Es droht eine Überschuldung in Eiken
Widerstand gegen die Erschliessungsstrasse im Sisslerfeld
Nicht nur das Eiker Komitee «Interessierte Mitbürger gegen die Südspange Sisslerfeld» wehrt sich gegen die teure Erschliessungsstrasse auf Eiker Gemeindegebiet. Unterstützung kommt auch vom Gemeinderat und der Bevölkerung.
Susanne Hörth
«Die vom Kanton geplante Südspange wird als kommunale Strasse ohne direkte Mitsprachemöglichkeit der Bevölkerung taxiert. Hier vermissen wir jegliches Demokratieverständnis seitens des Kantons.» Es sind klare Worte, welche das Eiker Komitee «Interessierte Mitbürger gegen die Südspange Sisslerfeld» an den Kanton Aargau richtet. Wie gross der Widerstand in Eiken ist, wird durch die von 559 Personen unterzeichnete Einwendung (im Rahmen der Mitwirkung Kantonaler Nutzungsplan «Südspange ESP Sisslerfeld») verdeutlicht. Bei der vom Kanton geplanten Erschliessungsstrasse (Südspange) fehlen dem Komitee mögliche Alternativen wie etwa auch eine Norderschliessung. Sauer stossen zudem die 10,8 Millionen Franken auf, welche Eiken ohne selbst darüber bestimmen zu können, an die Südspange zahlen muss. «Wir sind nicht gegen die Ansiedlung der Firma Bachem AG im Sisslerfeld. Aber wissen wir, was in zehn Jahren ist? Wir setzen uns für eine tragbare und gerechte Kosteneinteilung ein», führt das Komitee hierzu an. Man dürfe den künftigen Generationen keine solche Hypothek hinterlassen. «Dies kann nicht im Sinne des Kantons sei.» Dem pf lichtete auch Eikens Gemeindeammann Stefan Grunder bei der Übergabe der Unterschriftensammlung zu. Er betonte, dass der Gemeinderat bereits mit dem Regierungsrat in Kontakt sei. «Der Kanton drängt, will vorwärtsmachen. Er ist dabei aber auf die vier Sisslerfeld-Gemeinden angewiesen.» Damit machte Grunder auch deutlich, dass Eiken von Stein, Sisseln und Münchwilen Rückendeckung bekommt. Die vier Gemeindeammänner sind im engen Kontakt miteinander. «Wenn der Gemeinderat den Vertrag unterschreibt, ist der Mist geführt.» Klein beigeben ist somit nicht im Sinne von Eiken, seiner Behörde und seiner Bevölkerung.
Gegen eine Überschuldung
«Es passiert nicht oft, dass eine solche Unterschriftensammlung gemacht wird», unterstrich Gemeindeschreiber Marcel Notter die Bedeutung des Momentes. Wobei es weniger um den Augenblick selbst, als vielmehr um die Zukunft der Gemeinde geht. Wie Grunder betonte auch Notter, dass für Eiken mit der vom Kanton verfügten Übernahme von 10,8 Millionen eine massive Zunahme der Pro-Kopf-Verschuldung (neu auf 4500 Franken) einhergeht. «Diese Überschuldung müssen wir bekämpfen.» In Eiken stehen in den nächsten zehn Jahren andere wichtige Investitionen an.

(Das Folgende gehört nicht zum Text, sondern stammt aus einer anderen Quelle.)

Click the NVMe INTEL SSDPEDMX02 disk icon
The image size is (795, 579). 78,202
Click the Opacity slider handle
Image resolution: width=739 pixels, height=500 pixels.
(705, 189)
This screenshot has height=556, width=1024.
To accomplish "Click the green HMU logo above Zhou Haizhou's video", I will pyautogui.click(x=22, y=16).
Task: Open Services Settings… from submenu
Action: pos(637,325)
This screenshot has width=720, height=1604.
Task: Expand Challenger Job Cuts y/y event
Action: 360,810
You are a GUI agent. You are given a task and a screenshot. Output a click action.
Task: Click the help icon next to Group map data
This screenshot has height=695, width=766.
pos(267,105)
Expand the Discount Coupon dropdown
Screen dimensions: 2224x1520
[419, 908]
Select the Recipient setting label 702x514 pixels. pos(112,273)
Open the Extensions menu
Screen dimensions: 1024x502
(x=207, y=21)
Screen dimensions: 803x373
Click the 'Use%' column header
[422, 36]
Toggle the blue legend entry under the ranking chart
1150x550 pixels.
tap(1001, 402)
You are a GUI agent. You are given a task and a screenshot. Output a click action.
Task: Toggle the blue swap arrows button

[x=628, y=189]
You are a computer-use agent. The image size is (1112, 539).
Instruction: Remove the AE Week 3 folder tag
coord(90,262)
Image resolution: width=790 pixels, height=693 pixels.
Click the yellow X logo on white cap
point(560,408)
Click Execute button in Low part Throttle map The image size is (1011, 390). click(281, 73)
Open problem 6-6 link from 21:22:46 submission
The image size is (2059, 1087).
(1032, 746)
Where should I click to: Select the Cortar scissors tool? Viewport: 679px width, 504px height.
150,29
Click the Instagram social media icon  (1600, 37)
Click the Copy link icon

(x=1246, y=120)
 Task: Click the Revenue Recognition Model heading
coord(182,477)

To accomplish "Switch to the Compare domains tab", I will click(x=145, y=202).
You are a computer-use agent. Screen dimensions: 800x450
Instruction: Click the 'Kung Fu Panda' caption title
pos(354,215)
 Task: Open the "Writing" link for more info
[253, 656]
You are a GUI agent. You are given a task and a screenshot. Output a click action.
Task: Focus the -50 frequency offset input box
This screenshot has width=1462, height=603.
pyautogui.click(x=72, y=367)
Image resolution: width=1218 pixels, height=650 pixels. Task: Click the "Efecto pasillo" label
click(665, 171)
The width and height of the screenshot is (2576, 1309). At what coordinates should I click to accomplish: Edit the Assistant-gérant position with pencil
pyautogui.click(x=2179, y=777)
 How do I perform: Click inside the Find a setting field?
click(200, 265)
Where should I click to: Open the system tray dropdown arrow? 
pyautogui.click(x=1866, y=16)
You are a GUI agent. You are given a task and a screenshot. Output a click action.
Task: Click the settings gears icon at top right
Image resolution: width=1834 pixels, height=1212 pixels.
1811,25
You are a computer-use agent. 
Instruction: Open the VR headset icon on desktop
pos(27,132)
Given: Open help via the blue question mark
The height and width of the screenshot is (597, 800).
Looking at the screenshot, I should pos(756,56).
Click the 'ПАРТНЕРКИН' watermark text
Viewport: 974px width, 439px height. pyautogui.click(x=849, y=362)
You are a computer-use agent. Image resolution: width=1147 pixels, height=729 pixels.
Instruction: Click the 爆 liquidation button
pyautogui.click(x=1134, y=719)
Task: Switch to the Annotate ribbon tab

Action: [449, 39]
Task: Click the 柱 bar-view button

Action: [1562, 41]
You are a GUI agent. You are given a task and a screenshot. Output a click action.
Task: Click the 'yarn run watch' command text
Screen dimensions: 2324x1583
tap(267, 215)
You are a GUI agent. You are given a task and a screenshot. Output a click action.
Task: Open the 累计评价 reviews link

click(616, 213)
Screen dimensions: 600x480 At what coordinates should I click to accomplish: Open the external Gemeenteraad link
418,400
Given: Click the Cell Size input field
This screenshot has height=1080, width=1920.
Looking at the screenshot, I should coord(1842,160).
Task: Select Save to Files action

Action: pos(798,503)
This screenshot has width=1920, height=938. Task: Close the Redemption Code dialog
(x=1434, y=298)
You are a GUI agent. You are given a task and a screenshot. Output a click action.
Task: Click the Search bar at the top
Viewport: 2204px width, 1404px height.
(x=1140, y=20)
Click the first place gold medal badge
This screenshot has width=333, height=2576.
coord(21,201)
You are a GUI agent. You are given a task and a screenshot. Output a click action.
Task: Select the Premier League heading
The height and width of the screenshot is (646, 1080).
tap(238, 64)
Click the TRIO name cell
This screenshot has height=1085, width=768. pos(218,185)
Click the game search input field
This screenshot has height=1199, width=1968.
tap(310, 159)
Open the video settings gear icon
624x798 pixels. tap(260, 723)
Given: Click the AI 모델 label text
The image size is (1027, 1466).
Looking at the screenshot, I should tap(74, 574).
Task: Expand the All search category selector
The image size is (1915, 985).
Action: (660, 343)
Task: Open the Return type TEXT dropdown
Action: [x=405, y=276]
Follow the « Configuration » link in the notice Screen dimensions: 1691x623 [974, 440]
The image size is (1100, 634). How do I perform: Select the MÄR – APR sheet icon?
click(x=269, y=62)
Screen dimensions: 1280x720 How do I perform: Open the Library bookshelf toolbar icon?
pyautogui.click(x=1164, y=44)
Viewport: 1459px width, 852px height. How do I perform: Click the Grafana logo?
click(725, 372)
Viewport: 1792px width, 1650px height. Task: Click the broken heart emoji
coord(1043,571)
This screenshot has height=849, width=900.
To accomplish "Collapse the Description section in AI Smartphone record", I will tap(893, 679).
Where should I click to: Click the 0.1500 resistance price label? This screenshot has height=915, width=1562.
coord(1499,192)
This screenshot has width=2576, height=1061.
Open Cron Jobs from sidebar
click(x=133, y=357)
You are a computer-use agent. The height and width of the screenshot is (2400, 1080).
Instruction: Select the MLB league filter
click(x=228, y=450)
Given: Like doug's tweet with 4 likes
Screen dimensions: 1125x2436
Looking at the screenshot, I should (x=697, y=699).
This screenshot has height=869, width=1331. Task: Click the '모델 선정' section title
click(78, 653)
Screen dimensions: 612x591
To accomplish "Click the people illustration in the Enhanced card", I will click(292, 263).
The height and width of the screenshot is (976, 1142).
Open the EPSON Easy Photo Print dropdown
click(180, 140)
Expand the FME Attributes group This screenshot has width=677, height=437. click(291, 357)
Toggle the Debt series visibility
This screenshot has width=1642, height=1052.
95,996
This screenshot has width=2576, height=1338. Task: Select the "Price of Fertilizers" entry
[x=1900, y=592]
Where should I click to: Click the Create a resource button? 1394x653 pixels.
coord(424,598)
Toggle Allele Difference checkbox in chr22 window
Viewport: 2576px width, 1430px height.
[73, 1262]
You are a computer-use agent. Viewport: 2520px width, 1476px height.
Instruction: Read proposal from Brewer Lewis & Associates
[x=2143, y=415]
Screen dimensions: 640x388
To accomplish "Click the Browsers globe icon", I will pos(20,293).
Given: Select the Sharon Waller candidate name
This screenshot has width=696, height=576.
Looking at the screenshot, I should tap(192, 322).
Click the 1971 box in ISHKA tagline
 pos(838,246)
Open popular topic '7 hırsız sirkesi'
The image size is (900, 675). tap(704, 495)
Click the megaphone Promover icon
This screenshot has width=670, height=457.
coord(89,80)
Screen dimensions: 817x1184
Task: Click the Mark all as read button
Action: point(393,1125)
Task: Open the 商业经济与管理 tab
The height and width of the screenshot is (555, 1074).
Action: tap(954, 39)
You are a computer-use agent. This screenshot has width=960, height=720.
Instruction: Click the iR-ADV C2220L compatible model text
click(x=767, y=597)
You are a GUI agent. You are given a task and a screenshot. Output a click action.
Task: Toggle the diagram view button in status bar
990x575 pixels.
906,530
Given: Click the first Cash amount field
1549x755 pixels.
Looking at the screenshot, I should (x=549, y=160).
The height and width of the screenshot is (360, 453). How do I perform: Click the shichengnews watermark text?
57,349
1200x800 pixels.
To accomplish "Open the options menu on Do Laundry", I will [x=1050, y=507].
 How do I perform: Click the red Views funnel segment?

«Die aktuelle Bürgerbewegung, ein Viertel der Bevölkerung hat unterschrieben, sagt deutlich: so geht es nicht», betonten bei der Unterschriftenübergabe an den Gemeinderat auch die anwesenden Komitee-Mitglieder. Wichtig ist ihnen, dass die Firma Bachem von der Gemeinde erfährt, dass man nichts gegen ihre Ansiedlung im Sisslerfeld habe, ganz im Gegenteil. Es geht beim Widerstand in Eiken um eine bessere Abklärung, beziehungsweise Lösungen bei der Erschliessung und bei der Finanzierung.
Das Komitee
Das Komitee «Interessierte Mitbürger gegen die Südspange Sisslerfeld» fordert, dass alle Verantwortlichen in Bezug auf die angedachte Erschliessungsstrassse nochmals über die Bücher gehen und eine durchdachte und gerechte Lösung für alle Beteiligten gefunden wird. Dem Komitee gehören an: Georges Collin, Anton Schwarz, Kurt Riner, Yvonne John, Werner Gasser, Thomas Bussinger, Markus Gilgen, Fränzi Saridis, Antonio Quaresima, André Blätter, Hansjörg Manz und Sascha Hohler.